# All Slavic languages: Köln-Colonia



## Setwale_Charm

In what Slavic languages may the city of Köln be called Colonia?


----------



## Jana337

In Polish, I think, but with a K.


----------



## Setwale_Charm

what about Czech?


----------



## Jana337

Kolín nad Rýnem. "Nad Rýnem" can be omitted if it is clear enough that you are talking about the German town. For Czech ears, the default Kolín is this one.


----------



## Henryk

In Croatian you can. For example: "Kolonia je prekrasan grad".


----------



## Athaulf

Henryk said:


> In Croatian you can. For example: "Kolonia je prekrasan grad".



Um... not really.  The word _kolonija_ exists in Croatian with the general meaning _colony_, but it definitely wouldn't be understood as the name of the city of Cologne. We call this city by its German name.


----------



## Setwale_Charm

What about Serbian? or Bosnian for that matter?


----------



## dn88

Jana337 said:


> In Polish, I think, but with a K.



Yes, "Kolonia (nad Renem)" (just in case someone was looking for a Polish native ).


----------



## Tolovaj_Mataj

In our never.

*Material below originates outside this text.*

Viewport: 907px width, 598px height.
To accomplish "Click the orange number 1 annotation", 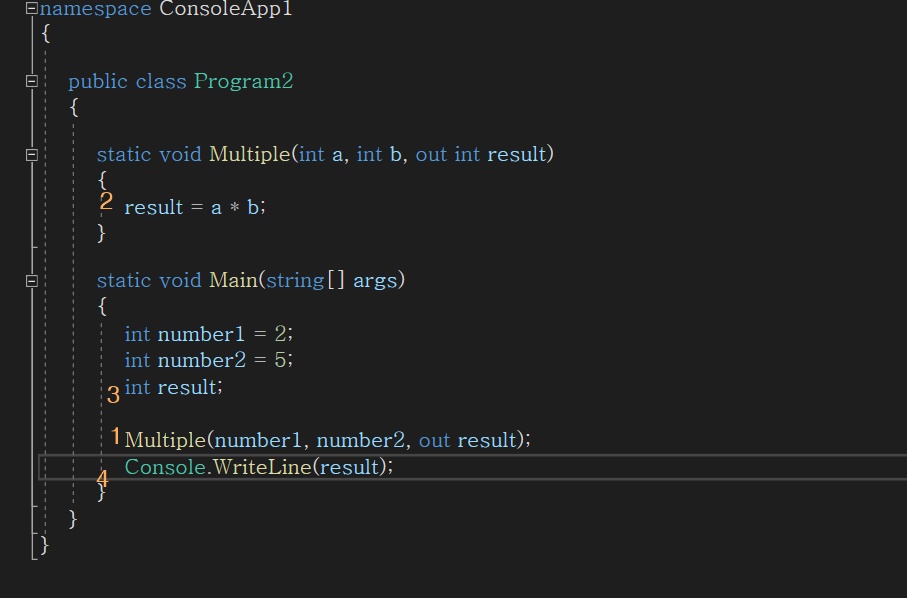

Long time ago when people still made a pilgrimage to Köln, they referred it as Kolmorajn. A nicely corrupted version of the original Köln am Rhein. 
Don't test this on nowadays youngsters, they don't even know what Monakovo or Solnogradec are.


----------



## Athaulf

Setwale_Charm said:


> What about Serbian? or Bosnian for that matter?



Same as Croatian, except that in Bosnia and Serbia the name would likely be transcribed as _Keln_, whereas in Croatia, it's usually kept with the original spelling.


----------



## Setwale_Charm

Thank you.  I am now inclined to believe it is Polish which was simply somehow diffcult for my ear to recognise.


----------



## Grosvenor1

Is Kolín in the Czech Republic also an early Roman _colonia_?


----------



## werrr

Grosvenor1 said:


> Is Kolín in the Czech Republic also an early Roman _colonia_?


No, in the Czech Republic there are no Roman colonies at all. 

 The name “Kolín” is most likely derived from pales (“kůl” in modern Czech) used there as hardening of floodplains. The names of the Czech and German town coalesced (in both Czech and German language) because of the sound similarity.


----------



## Tijana

It is *Keln* in Serbian.


----------



## vlado1

Setwale_Charm said:


> In what Slavic languages may the city of Köln be called Colonia?



Colonia is spanish name of Köln.


----------



## Setwale_Charm

vlado1 said:


> Colonia is spanish name of Köln.


 
No, we are talking of Slavic langs only.


----------